Don’t know that it will get more than just that committee hearing, however.

House Bill 892 would legalize oils containing CBD, a non-euphoric component of marijuana known to treat epilepsy and other chronic medical conditions. By 2018, the measure would allow the state to regulate and distribute the oils to epilepsy patients whose symptoms have not responded to federally approved medication. The measure was left pending by the House Committee on Public Health.

At the hearing, supporters of the proposal, also known as the Compassionate Use Act, recounted the seizures endured by children who they say could benefit from derivatives of medical marijuana. But opponents of the bill, including representatives of law enforcement agencies, expressed concerns that increased access to any component of marijuana would jeopardize public safety.

“This is a focused bill designed to give people with intractable epilepsy another option when others have failed,” the bill’s author, state Rep. Stephanie Klick, R-Fort Worth, told the committee. “[CBD oils] have no street value, and these families have no other options.”

▸ Exercise set
• a. According to the House Bill 892 passage, which committee left the measure pending?
• b. Please rewrite everything in the House Bill 892 passage from "House Bill 892" down to "jeopardize public safety.", changing "opponents" to "critics".

(Stored dataset items)
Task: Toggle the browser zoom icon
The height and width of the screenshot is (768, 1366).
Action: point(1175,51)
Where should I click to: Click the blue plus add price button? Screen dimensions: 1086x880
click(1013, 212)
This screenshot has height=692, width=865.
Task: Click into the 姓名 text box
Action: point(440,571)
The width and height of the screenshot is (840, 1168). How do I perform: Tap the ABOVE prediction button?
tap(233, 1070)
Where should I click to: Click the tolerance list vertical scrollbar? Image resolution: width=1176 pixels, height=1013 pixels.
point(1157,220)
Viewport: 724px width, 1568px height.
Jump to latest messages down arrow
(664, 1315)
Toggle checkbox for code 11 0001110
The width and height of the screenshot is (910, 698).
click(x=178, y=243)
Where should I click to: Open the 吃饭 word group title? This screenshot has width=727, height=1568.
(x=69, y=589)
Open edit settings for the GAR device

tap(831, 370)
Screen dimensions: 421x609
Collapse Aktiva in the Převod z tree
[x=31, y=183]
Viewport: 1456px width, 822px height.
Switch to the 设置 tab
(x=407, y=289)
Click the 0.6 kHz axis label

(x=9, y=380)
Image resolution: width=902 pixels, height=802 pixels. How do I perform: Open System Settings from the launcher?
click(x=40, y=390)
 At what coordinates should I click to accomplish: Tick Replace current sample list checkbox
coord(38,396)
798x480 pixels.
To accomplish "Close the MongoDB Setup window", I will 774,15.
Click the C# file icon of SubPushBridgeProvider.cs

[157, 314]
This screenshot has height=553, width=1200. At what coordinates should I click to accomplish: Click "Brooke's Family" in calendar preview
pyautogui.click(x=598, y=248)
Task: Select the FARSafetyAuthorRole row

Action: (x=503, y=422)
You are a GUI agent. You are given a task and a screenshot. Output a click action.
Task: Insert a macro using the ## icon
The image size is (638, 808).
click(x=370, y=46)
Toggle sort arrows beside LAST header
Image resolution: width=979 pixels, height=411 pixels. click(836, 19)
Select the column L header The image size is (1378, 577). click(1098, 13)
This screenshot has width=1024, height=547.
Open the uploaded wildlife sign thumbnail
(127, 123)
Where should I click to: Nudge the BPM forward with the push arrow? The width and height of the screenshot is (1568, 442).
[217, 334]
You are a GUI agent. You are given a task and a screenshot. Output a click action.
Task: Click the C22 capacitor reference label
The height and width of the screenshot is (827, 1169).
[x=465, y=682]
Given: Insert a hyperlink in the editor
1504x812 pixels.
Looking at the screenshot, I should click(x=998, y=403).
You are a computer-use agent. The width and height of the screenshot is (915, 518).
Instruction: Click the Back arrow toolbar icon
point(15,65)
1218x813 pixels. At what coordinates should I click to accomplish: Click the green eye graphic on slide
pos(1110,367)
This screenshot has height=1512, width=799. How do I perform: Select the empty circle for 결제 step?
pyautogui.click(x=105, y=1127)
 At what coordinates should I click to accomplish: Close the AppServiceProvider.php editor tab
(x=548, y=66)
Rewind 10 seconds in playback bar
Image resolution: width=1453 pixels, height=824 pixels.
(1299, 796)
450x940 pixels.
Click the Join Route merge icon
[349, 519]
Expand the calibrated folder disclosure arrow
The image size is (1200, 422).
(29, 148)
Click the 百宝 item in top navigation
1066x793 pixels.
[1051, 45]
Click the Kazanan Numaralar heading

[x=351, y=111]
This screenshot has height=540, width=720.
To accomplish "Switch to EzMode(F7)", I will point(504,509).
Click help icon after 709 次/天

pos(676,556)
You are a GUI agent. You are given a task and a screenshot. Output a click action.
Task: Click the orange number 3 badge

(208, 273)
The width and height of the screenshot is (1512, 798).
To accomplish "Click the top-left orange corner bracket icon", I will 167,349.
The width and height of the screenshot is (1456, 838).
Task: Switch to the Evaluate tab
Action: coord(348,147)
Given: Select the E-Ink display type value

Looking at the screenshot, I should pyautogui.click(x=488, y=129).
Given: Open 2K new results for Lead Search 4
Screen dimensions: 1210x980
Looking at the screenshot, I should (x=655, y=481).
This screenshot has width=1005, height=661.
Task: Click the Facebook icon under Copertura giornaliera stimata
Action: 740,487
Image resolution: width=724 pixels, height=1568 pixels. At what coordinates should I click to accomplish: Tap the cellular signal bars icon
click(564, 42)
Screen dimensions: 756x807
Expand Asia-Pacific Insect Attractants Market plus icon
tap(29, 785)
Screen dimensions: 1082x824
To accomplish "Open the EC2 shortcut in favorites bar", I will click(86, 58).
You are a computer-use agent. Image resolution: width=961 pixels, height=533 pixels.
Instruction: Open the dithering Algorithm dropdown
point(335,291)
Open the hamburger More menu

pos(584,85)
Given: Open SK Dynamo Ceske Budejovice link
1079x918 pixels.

▸ Answers for the exercise
• a. The House Committee on Public Health.

• b.
House Bill 892 would legalize oils containing CBD, a non-euphoric component of marijuana known to treat epilepsy and other chronic medical conditions. By 2018, the measure would allow the state to regulate and distribute the oils to epilepsy patients whose symptoms have not responded to federally approved medication. The measure was left pending by the House Committee on Public Health.

At the hearing, supporters of the proposal, also known as the Compassionate Use Act, recounted the seizures endured by children who they say could benefit from derivatives of medical marijuana. But critics of the bill, including representatives of law enforcement agencies, expressed concerns that increased access to any component of marijuana would jeopardize public safety.